Problem description:
In the repo-scoping task notes below, which option lets the self-assess command return non-zero, and under what condition does it do so?

Text block:
***

Acceptance criteria:
- Comparison output is useful in both machine-readable JSON and human-readable Markdown.
- The report makes it easy to choose "old better", "new better", "tie", or "needs review".
- It does not require candidates to have stable database IDs across runs.
- It can compare deterministic-only and agent-reviewed runs without losing provenance.
Implementation note 2026-05-15: added
src/repo_registry/self_scoping/comparison.py and the
repo-scoping compare-assessment CLI command. The first comparison report
checks assessment artifacts against the repo-scoping golden profile, reports
missing expected capabilities, forbidden native capability matches, known
regression patterns, and misplaced API/CLI features under provider-routing
capabilities. Reports can be emitted as JSON or Markdown.
T06: Add Side-By-Side Review UI
id: RREG-WP-0013-T06
status: done
priority: medium
state_hub_task_id: "16a60b7c-7e2c-4bb0-b4ab-2381289dba0b"
Expose baseline/challenger comparison in the curator UI.
Acceptance criteria:
- Reviewers can select two assessment artifacts for repo-scoping.
- The UI shows the two hierarchy trees side by side with moved/misplaced items highlighted.
- Reviewers can record preference, tie, rejection, and notes.
- Review decisions are persisted as assessment outcomes, not as changes to the underlying historical artifacts.
Implementation note 2026-05-15: added a file-backed /ui/self-scoping curator
surface that reads golden profiles and assessment artifacts from
docs/self-scoping, renders side-by-side hierarchy comparisons with regression
highlights, compares two assessment runs directly for old-vs-new judgement, and
records append-only review outcome JSON under docs/self-scoping/outcomes/.
T07: Add Self-Scoping Regression Command
id: RREG-WP-0013-T07
status: done
priority: medium
state_hub_task_id: "af1fcecd-686d-4592-b739-4698abc98c55"
Add a repeatable command for running repo-scoping against itself and comparing the result to the active baseline.
Acceptance criteria:
- The command captures engine identity before running analysis.
- The command can run deterministic-only without LLM or agentic review.
- The command can optionally invoke agentic review when configured.
- The command emits a comparison report and exits non-zero only for explicit CI-blocking regressions, not for ordinary "needs review" assessment outcomes.
Implementation note 2026-05-15: added repo-scoping self-assess. The command
analyzes a source tree, exports a challenger assessment artifact, compares it to
the golden profile, emits JSON or Markdown, and returns non-zero only with
--fail-on-regression when the comparison status is regression. The command
defaults to deterministic-only; --with-llm opts into configured LLM assistance.
--agentic-review now records an agentic-review request and leaves candidates
pending when no agentic reviewer is configured.
T08: Document Assessment Workflow
id: RREG-WP-0013-T08
status: done
priority: medium
state_hub_task_id: "30d71946-3598-4dc7-9970-c7c18126cad7"
Document how maintainers should use self-scoping assessment artifacts while evolving the engine.
Acceptance criteria:
- Documentation explains baseline, challenger, preferred, tied, rejected, and superseded outcomes.
- Documentation explains engine release binding and why unbound output is not comparable.
- Documentation gives examples for the known-bad LLM-provider regression and a desired native repo-scoping profile.
- Documentation describes when to update the golden profile versus when to fix the engine.
Implementation note 2026-05-15: added docs/self-scoping/workflow.md. The
workflow documents assessment outcomes, release binding, the standard
self-assessment loop, CI use, when to update the golden profile, when to fix the
engine, and the relationship to RREG-WP-0014 agentic acceptance.
Completion Criteria
- repo-scoping has an immutable, release-bound self-scoping assessment format.
- The current known-bad output is captured as a negative regression seed.
- A curated desired repo-scoping profile exists.
- Maintainers can rerun repo-scoping on itself, compare old/new results, and record which output is better.
- Comparison results are bound to the repo-scoping release that generated them.

***

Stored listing
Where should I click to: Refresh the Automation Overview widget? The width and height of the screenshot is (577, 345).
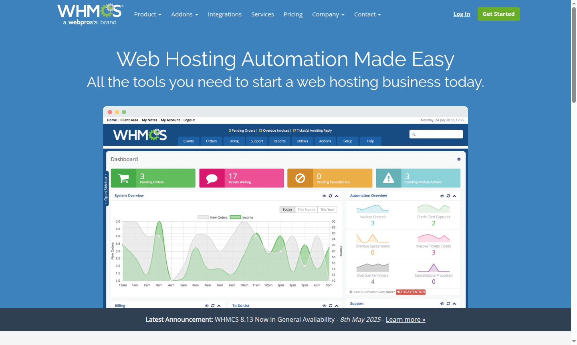[448, 196]
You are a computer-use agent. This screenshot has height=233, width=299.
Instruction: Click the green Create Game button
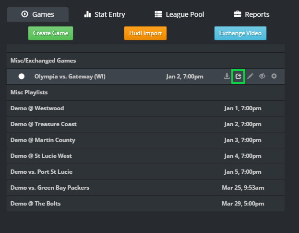tap(50, 33)
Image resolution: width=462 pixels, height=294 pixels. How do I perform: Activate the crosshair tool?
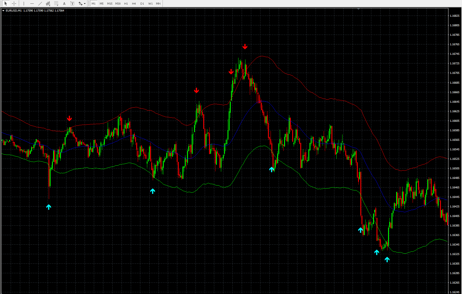14,4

***

Response area:
The --fail-on-regression option, when the comparison status is regression.